We can argue on constitutionalities, but the Constitution is not my God. It is not from whence goodness and righteousness come. Likewise, we can argue about the American Founders, but even if they had been in favor of satanic altars (they weren’t), they are not my idols. On this point, it does seem worthwhile to at least mention that those Founders believed that morality came from religion, and they sought a religious people. They did not believe that an immoral nation could stand. While they prevented the government from establishing a specific religion, they did so in an attempt to create an environment of tolerance for all of the different sects of Christianity.
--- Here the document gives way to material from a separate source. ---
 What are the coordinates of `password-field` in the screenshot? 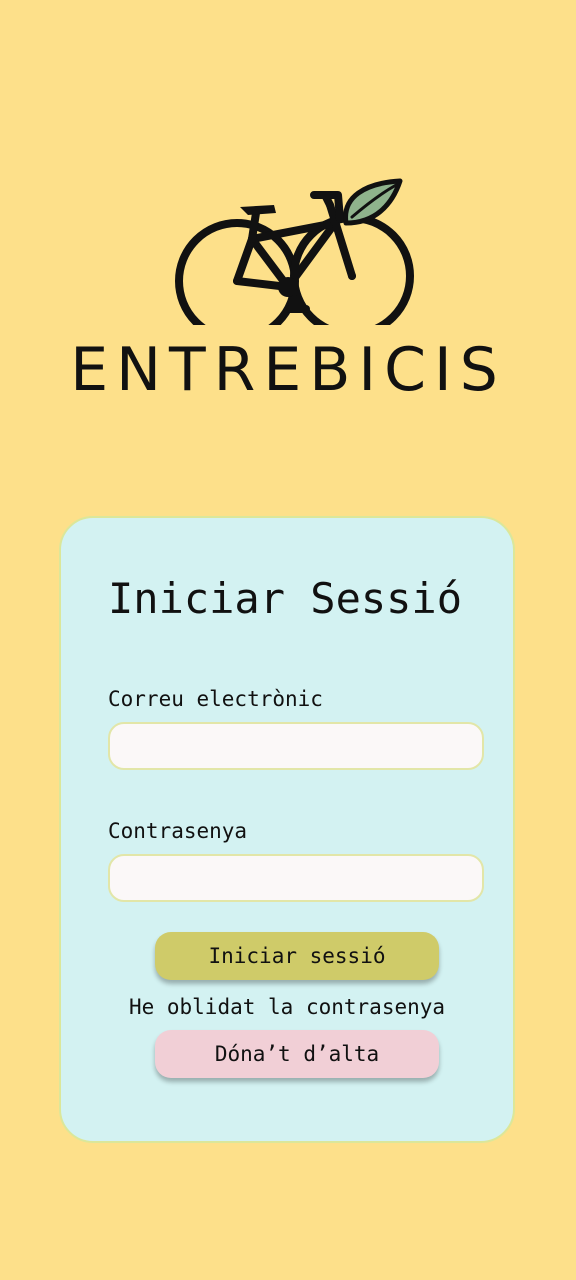 It's located at (296, 878).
What we have lost, at minimum, is the understanding that we should wish for a moral nation—largely because we can no longer assert what that is. By having a complete indifference to all religions, the state ultimately lands at an indifference to morality itself. And that is how one gets a satanic altar in a state capital building. Gregory XVI would have referred to it as an “indifference to evil”.
Christians serve their rulers and obey laws — but not when those laws directly contradict the ultimate Ruler. They obey worldly leaders out of duty and respect for God. “Christian soldiers,” says St. Augustine, “served an infidel emperor. When the issue of Christ was raised, they acknowledged no one but the One who is in Heaven. They distinguished the eternal Lord from the temporal lord, but were also subject to the temporal lord for the sake of the eternal Lord.”
Then there is the ludicrous claim that it is unChristian for Cassidy to act, as if to be a Christian is to be passive, impotent, or cowardly. Certainly it has been commonly asserted in the modern age, but that was not the Christian of antiquity. Moreover, the desire to have a morally neutral government is a very modern notion.
It has resulted in an establishment that considers the destruction of satanic altars to be more egregious than killing the unborn. No clearer contrast could be made of the morality of the modern elitist class.
Wait, what??? That thing was on display in a public building? I guess I shouldn't be surprised given how we are treating young boys and girls these days, but still. . .
As Matt Walsh pointed out the Left cheered when Confederate statues were being destroyed and torn down. Little to no action was taken against them who did this vandalism. Yet, there is this outcry and arrest over the beheading of this Satanic statue.